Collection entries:
────────────────────

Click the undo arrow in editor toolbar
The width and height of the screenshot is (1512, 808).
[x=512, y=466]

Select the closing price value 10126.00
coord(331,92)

────────────────────

- [INSTRUCTIONS TO FOLLOW]: Output every line of the material above as a Markdown table with the columns "Row" and "Line," numbering each row and leaving out blank lines.

- [PROBLEM SOLUTION]:
| Row | Line |
|---|---|
| 1 | Click the undo arrow in editor toolbar |
| 2 | The width and height of the screenshot is (1512, 808). |
| 3 | [x=512, y=466] |
| 4 | Select the closing price value 10126.00 |
| 5 | coord(331,92) |